Trump tried to troll Michigan's Secretary of State on voting laws. It didn't end well for him.

In a now-deleted tweet, President Trump engaged in one of his favorite pastimes on Wednesday—accusing another elected official of committing a crime on Twitter.

This time, the object of his accusation was Michigan's "rogue" Secretary of State, Jocelyn Benson. The crime? Trump accused her of "illegally and without authorization" sending absentee ballots to 7.7 million people in her state. He threatened to withhold funding to Michigan saying, "If they want to go down this Voter Fraud path!" (Ahem, is "voter fraud" a proper noun, sir?)

Benson responded to Trump's tweet in the best way possible—she fired back with facts and a reminder of her name.


"Hi!" she wrote, with a wave emoji. "I also have a name, it's Jocelyn Benson. And we sent applications, not ballots. Just like my GOP colleagues in Iowa, Georgia, Nebraska and West Virginia."

Jocelyn Benson/Twitter

The president was roundly called out for being so inaccurate. Trump partially corrected his previous tweet two-and-a-half hours later, only adding the word "applications," but but still falsely claiming the mail-in voting broke the law.

The president seems hell bent on making people believe that mail-in voting is "ripe for fraud" and that making it easier for people to vote by mail is somehow beneficial for Democrats. Let's not forget he voted by mail in Florida in March. Or that Washington and Oregon, who have had all-mail-in voting for years, both have Republican Secretaries of State overseeing their elections. Voter fraud, despite claims to the contrary, is a statistically insignificant occurrence—and a bipartisan one at that.

Benson, again, responded with the facts. And again, she reminded him that she has a name.

> [Provided records]
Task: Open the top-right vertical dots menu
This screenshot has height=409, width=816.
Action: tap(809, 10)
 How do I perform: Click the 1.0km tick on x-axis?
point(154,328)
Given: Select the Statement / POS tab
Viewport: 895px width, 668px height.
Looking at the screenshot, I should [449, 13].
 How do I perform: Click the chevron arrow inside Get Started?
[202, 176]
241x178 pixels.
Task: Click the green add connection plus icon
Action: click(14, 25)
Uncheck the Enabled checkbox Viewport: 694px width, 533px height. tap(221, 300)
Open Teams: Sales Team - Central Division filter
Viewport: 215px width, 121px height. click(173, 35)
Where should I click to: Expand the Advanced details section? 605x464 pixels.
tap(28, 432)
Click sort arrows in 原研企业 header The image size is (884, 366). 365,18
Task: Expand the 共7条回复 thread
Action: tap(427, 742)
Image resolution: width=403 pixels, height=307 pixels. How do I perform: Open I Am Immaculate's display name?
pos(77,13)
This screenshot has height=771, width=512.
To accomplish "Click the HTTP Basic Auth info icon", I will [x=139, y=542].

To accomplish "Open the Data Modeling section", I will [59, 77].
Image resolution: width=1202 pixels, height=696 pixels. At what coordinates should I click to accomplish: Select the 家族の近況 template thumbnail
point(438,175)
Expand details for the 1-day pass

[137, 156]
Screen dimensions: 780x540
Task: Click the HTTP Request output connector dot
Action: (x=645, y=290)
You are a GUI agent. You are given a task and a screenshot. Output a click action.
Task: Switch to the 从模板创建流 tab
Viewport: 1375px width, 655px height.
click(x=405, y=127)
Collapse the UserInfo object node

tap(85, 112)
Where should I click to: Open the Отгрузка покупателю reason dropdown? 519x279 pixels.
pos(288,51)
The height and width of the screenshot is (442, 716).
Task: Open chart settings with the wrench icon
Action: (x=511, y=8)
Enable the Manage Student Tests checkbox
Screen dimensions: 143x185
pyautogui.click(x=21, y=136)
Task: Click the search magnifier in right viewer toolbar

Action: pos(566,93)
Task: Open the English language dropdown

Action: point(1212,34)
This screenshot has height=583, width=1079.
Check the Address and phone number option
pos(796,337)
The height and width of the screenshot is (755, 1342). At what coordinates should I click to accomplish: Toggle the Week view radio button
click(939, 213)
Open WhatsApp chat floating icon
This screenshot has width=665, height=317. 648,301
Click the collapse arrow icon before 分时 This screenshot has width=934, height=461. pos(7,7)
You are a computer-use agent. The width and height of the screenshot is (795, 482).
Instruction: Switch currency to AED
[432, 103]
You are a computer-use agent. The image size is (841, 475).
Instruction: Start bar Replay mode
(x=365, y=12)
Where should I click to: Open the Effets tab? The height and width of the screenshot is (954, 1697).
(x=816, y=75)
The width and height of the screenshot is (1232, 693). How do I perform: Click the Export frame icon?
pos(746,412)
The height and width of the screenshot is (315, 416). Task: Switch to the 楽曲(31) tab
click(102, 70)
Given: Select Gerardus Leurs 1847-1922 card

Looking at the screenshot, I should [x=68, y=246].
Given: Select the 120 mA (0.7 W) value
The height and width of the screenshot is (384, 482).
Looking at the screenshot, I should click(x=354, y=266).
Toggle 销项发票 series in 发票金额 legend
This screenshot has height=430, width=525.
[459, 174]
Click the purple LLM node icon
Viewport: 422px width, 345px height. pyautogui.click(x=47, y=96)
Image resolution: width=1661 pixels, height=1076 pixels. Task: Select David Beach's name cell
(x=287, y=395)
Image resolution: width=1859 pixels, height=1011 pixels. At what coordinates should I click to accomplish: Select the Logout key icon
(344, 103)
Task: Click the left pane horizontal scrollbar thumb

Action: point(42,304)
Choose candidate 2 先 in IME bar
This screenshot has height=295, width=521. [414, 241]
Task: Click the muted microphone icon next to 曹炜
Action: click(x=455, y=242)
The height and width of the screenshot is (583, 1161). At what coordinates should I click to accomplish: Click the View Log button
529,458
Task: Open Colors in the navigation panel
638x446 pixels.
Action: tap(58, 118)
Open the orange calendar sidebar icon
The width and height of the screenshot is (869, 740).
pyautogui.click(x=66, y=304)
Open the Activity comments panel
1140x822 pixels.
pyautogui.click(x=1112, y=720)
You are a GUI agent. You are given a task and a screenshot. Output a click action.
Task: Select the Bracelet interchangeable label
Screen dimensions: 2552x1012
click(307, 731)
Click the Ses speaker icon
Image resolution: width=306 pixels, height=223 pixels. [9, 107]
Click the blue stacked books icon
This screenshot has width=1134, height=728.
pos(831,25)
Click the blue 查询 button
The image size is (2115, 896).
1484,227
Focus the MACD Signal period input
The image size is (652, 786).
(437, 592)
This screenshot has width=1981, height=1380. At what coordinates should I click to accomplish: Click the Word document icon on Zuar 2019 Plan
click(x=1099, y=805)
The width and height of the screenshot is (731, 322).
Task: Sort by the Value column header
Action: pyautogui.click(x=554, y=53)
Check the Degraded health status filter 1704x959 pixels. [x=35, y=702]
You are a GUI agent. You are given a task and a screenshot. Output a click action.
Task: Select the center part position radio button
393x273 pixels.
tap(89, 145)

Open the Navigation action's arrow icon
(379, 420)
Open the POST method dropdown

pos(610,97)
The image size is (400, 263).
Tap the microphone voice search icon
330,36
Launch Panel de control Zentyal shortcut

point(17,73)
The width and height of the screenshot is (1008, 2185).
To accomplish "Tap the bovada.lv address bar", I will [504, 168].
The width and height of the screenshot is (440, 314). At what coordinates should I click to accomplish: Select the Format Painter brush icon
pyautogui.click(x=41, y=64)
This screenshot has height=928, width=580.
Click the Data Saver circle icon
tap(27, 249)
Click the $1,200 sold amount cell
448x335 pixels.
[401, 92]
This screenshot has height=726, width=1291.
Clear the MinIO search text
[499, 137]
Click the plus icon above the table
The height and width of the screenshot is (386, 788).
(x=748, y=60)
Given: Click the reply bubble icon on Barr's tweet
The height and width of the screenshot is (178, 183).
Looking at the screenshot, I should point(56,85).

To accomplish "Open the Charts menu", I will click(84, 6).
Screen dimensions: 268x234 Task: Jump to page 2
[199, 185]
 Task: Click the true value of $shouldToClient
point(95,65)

> [Exercise instructions]
Answer these about the article on Trump and Michigan's Secretary of State:
1. To how many people did Trump accuse Jocelyn Benson of sending absentee ballots?
2. Which states did Benson list as places where her GOP colleagues had done the same thing?
3. Which two states have had all-mail-in voting for years?

> [The solution]
1. 7.7 million people.
2. Iowa, Georgia, Nebraska and West Virginia.
3. Washington and Oregon.